### Work to be completed
From the first line of the data below through the line bearing "1456x823 pixels.", reproduce each line exactly; do not include pictures.

### Source material

━━━━━━━━━━━━━━━━━━━━

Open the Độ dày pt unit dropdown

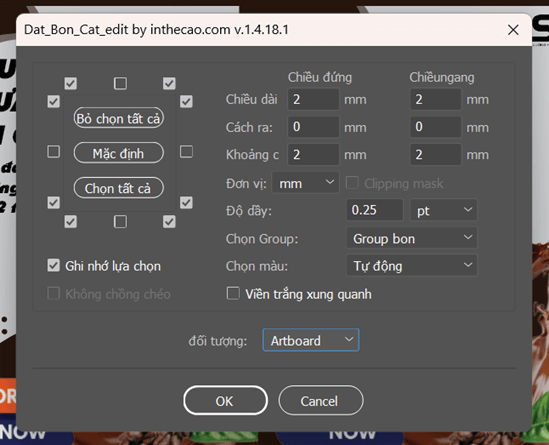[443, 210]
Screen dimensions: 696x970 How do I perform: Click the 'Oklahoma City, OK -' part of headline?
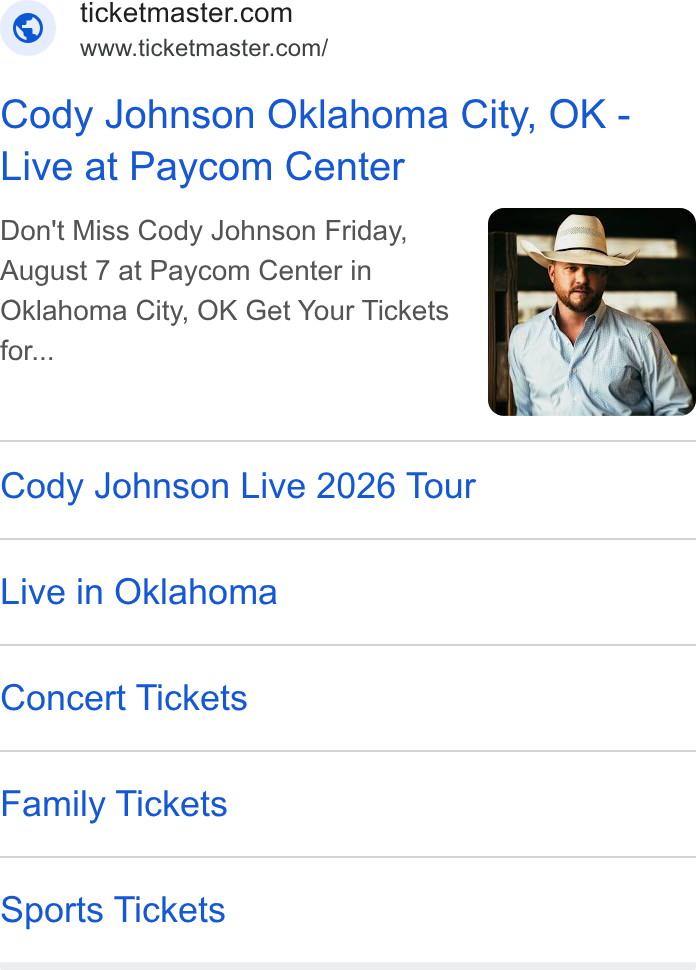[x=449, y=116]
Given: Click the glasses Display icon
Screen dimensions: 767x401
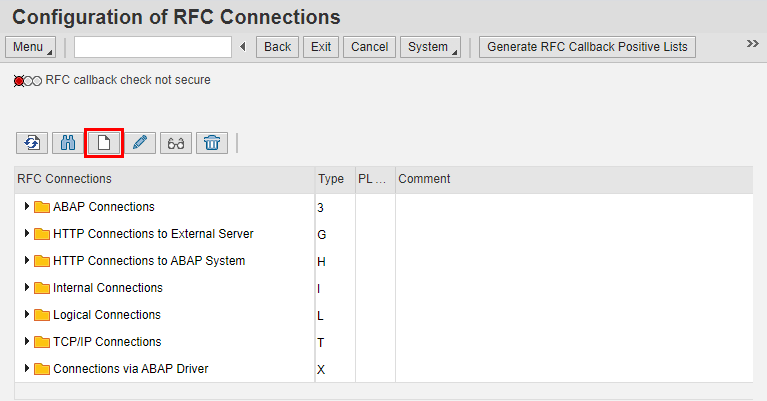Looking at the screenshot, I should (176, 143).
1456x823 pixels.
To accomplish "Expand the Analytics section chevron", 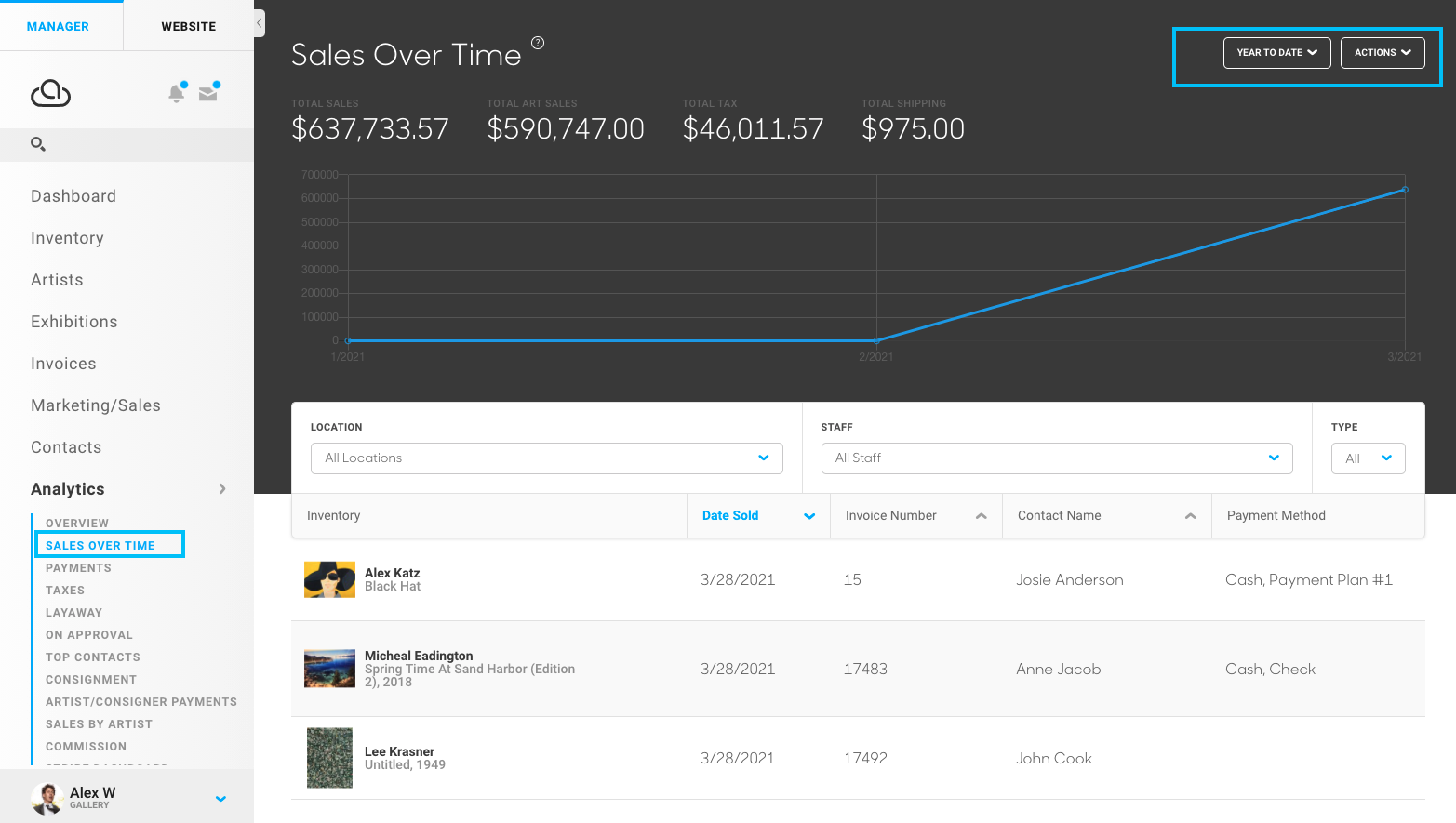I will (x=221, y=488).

━━━━━━━━━━━━━━━━━━━━

### Your response
Open the Độ dày pt unit dropdown

[443, 210]
Screen dimensions: 696x970 How do I perform: Click the 'Oklahoma City, OK -' part of headline?
[x=449, y=116]
Given: Click the glasses Display icon
Screen dimensions: 767x401
Looking at the screenshot, I should (176, 143).
1456x823 pixels.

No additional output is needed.